DOCTOR: - because medical students will be recoiling at your x-rays in textbooks for years to come.
PATIENT: I see.
DOCTOR: But how are you feeling, in yourself?
PATIENT:I feel good. Great. I've never felt better.
DOCTOR: Wonderful. That's a really positive sign. Let me make a note of that on your record.
FX: PENCIL WRITING ON PAPER
DOCTOR: ... Does "delusional" end in "al" or "el"?
FX: PENCIL WRITING ON PAPER
DOCTOR: Running out of room on this page, but it'd be a waste to start a second page now, so I'll just cram it all in the margins. And ... done. Ah, I see on your file that you recently broke an arm in a skiing accident?
PATIENT: No. I've never skied in my life.
DOCTOR: Hang on, then, you're not Ruth Elliott?
PATIENT: No!
DOCTOR: I see what's happened. Ignore everything I've just said. We've mixed your files up. Ruth will be so pleased to hear that she'll be around to see this Sunday's Eastenders Omnibus after all.
PATIENT: And what about me? Please, tell me straight, come right out with it.
DOCTOR: Of course. Everything will be OK. You can always get this week's Eastenders on iPlayer, so don't worry about missing the Sunday Omnibus.
And some one-liners:
BREAKING NEWS:
Comparisons suggest that some of Shakespeare's works may have been lifted from other sources. Particular doubt has been cast on "Hamlet and the Prisoner of Azkaban."
The Tesla car which Elon Musk shot into space is predicted to overshoot Mars and eventually land in an asteroid belt. Terrible parking for a so-called genius.
Theresa May is to set out the 'Road to Brexit' in the coming weeks.
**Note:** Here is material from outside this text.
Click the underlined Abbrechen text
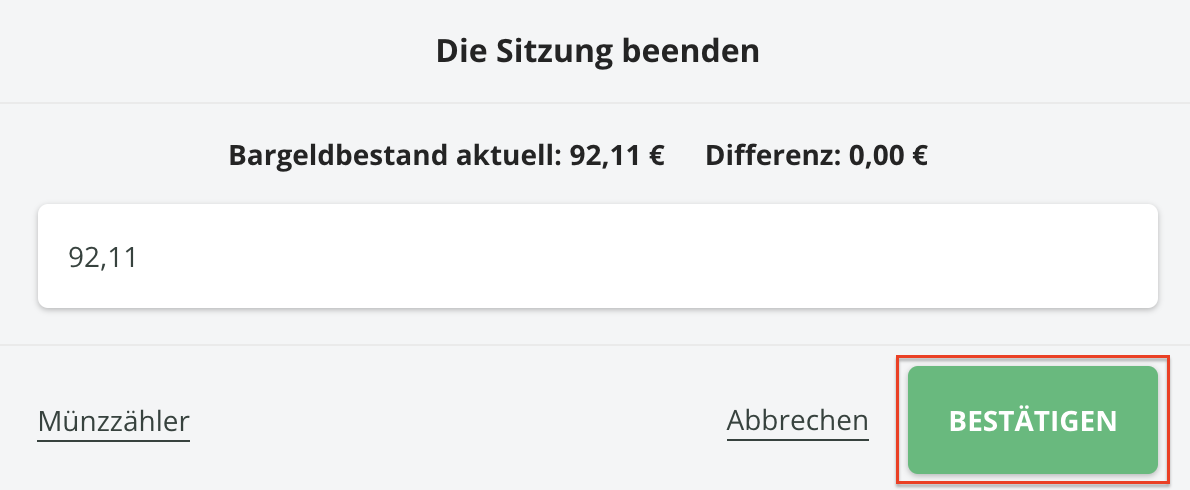This screenshot has height=490, width=1190. click(797, 420)
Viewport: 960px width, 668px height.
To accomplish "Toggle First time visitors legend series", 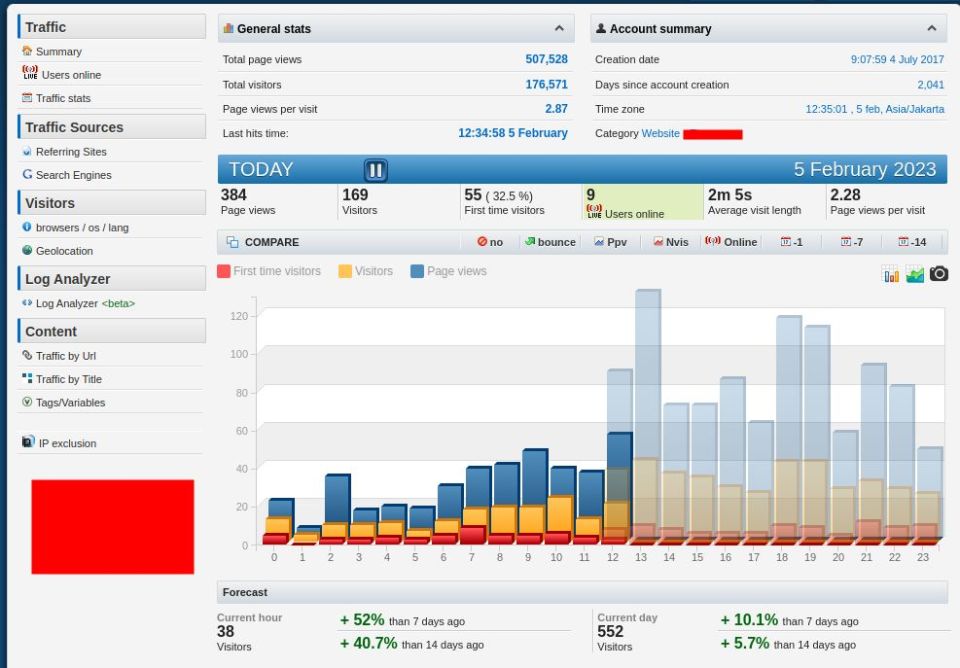I will click(269, 271).
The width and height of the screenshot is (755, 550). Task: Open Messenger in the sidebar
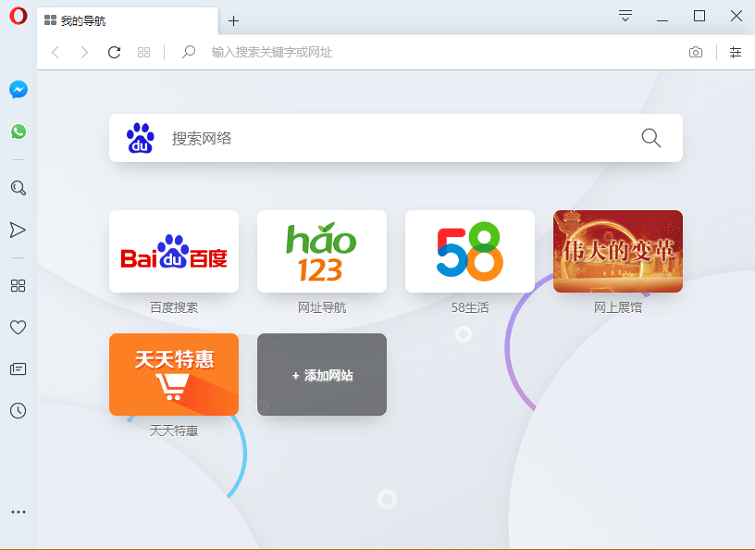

Drivers should expect long tailbacks after a bus with "£350 million" written on the side collided with reality.
NUMBER CRUNCHING
£70: the parking fine given to a motorist after his permit was covered by snow on his windscreen.
£500: the reward offered by Elsa for any witnesses in the hit and run on Olaf.
12 inches: the length of the sex toy a prankster dad slipped into his son's bag as he went through airport security.
700 miles: how far away the son will be moving once he returns from holiday.
10,000 years: how long ago Cheddar Man, the fossil whose DNA analysis confirms that ancient Britons were dark-skinned, moved here.
50 years: how long it'll take Nigel Farage to come to terms with this.